Open Notepad and paste the following:

<?xml version="1.0" encoding="utf-8" ?>
<Configuration version="1.0">
 <Feature Name="MailboxProvisioning" Cmdlets="new-mailbox">
  <ApiCall Name="OnComplete">
   if($succeeded)    {
    $newmailbox = $provisioningHandler.UserSpecifiedParameters["Name"]
    set-casmailbox $newmailbox -ImapEnabled $false
   }
  </ApiCall>
 </Feature>
</Configuration>

Save the file as ScriptingAgentConfig.xml in the \bin\CmdletExtensionAgents folder, which, by default is C:\Program Files\Microsoft\Exchange Server\V14\Bin\CmdletExtensionAgents

Let’s break down how this works. In our code, the highlighted sections are where we need to focus, Notice this line: <Feature Name=”MailboxProvisioning” Cmdlets=”new-mailbox”>. The “cmdlets” parameter dictates what cmdlets will fire our custom event. In this case, whenever new-mailbox is executed. We can define multiple cmdlets here, separating them with a comma.The very next line, <ApiCall Name=”OnComplete”> defines when during the new-mailbox process our custom event will fire. Here, it’s OnComplete, or after the new-mailbox command finishes. We can also use “validate”, to trigger an event after Exchange determines new-mailbox is a valid command and has all of the info it needs. “validate” is where we could export a mailbox during remove-mailbox, as it occurs after validation, but before the mailbox is actually removed.

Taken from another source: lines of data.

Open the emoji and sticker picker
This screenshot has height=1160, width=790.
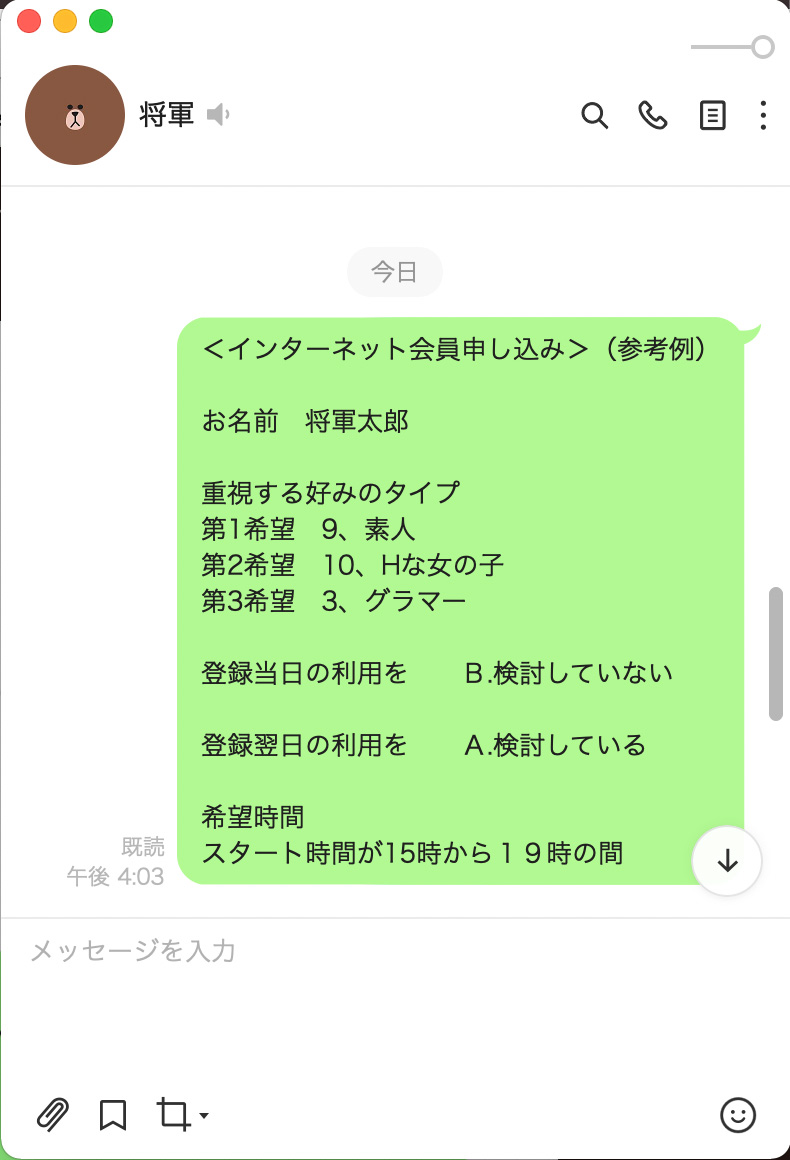coord(738,1114)
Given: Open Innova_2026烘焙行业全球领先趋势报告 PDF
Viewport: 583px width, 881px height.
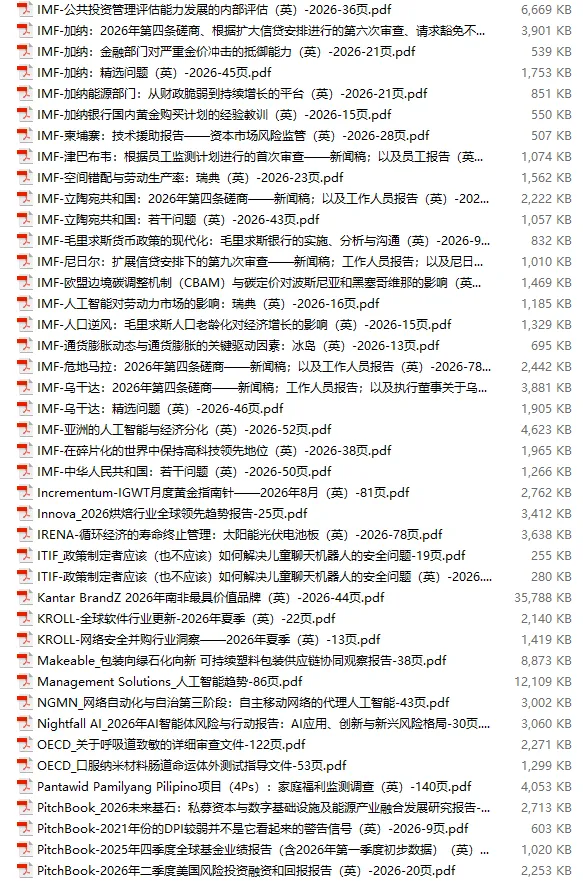Looking at the screenshot, I should 172,514.
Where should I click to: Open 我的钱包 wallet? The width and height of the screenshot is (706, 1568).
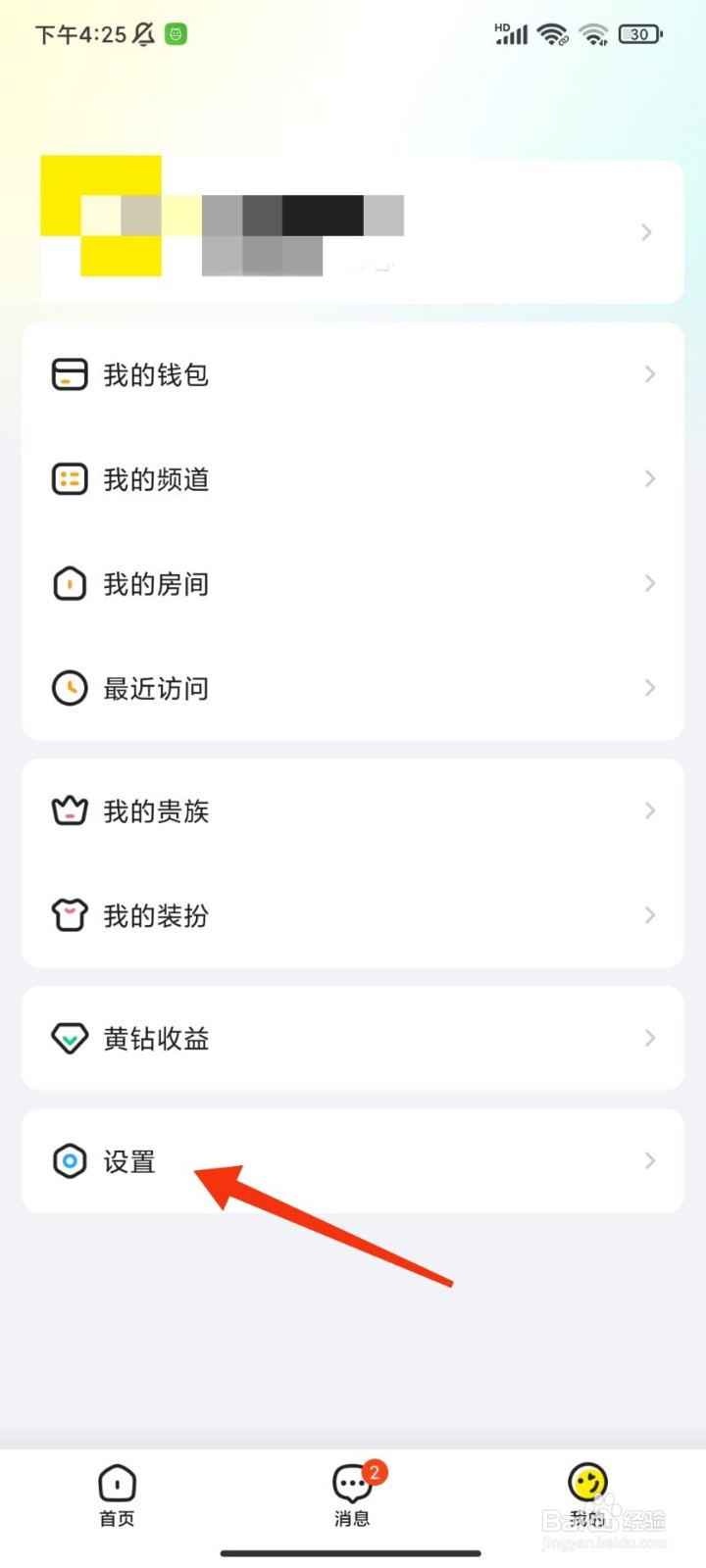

For the sake of keeping things simple here, we’ll disable IMAP on a new mailbox as an example. In order to disable the IMAP feature, we normally run the set-casmailbox cmdlet (or use EMC, which just calls set-casmailbox), which requires a mailbox name. So, we use $newmailbox = $provisioningHandler.UserSpecifiedParameters[“Name”] to assign the mailbox name used in the new-mailbox cmdlet to a variable, $newmailbox. After that, we simply run set-casmailbox $newmailbox -ImapEnabled $false like we would from EMS or a .ps1 script. That’s it!

Before we try out our new found feature, we need to enable the Cmdlet Extension Agent. Open an Exchange Management Shell window and use the following command:

Enable-CmdletExtensionAgent "Scripting Agent"

Now – using either EMS or EMC, create a new mailbox. Once it’s created, look at the Mailbox Features tab of the mailbox, and you’ll see that IMAP is disabled:

You can certainly perform multiple actions, if you’d like, by simply specifying each command on a new line. If you’d like to take complex actions after new-mailbox (or any cmdlet), you can also call an external script by placing the path and script name in the .xml file.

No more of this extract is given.